[Opening DATA EXCERPTS section]

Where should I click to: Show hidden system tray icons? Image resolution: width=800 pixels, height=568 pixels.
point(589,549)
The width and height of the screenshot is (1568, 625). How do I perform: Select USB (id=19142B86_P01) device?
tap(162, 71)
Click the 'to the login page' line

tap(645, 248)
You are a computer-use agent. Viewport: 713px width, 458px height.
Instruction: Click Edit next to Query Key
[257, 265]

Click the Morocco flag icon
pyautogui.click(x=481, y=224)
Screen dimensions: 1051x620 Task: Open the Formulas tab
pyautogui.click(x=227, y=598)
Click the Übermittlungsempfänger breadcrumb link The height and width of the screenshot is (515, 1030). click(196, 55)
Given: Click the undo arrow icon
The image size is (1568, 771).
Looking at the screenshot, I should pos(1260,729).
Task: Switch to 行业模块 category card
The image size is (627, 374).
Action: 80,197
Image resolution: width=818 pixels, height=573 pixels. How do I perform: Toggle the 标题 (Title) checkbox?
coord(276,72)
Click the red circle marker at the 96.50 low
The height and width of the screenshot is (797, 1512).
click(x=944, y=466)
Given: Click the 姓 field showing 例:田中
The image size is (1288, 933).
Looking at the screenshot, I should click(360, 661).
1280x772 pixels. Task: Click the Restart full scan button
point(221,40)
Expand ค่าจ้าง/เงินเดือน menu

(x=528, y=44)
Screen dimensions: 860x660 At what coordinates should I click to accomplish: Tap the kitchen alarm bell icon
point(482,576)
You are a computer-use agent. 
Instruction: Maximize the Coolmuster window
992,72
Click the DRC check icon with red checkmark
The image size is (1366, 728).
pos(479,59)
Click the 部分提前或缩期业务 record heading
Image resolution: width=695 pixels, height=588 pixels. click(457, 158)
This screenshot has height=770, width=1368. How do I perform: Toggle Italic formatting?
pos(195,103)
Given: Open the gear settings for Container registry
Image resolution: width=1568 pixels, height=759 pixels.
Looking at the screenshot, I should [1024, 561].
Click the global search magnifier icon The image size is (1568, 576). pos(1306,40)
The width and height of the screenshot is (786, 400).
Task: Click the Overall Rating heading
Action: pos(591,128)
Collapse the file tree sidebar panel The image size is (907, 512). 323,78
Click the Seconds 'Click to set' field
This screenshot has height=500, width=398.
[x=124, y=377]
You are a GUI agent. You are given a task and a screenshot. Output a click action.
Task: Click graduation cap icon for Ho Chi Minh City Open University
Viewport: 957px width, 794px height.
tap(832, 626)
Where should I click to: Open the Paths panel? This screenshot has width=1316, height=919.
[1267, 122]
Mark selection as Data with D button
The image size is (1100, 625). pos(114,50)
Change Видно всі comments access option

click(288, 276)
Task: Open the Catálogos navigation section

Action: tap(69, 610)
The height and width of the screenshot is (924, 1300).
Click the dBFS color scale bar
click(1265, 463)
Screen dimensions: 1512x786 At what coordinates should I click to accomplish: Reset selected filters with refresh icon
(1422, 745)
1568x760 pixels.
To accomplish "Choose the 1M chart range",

[Closing DATA EXCERPTS section]

> _WHAT TO WORK ON_: Go through the data above and return each line containing the string "agent".

> _PROBLEM SOLUTION_:
You are a computer-use agent. Viewport: 713px width, 458px height.
You are a computer-use agent. 
You are a GUI agent. You are given a task and a screenshot. Output a click action.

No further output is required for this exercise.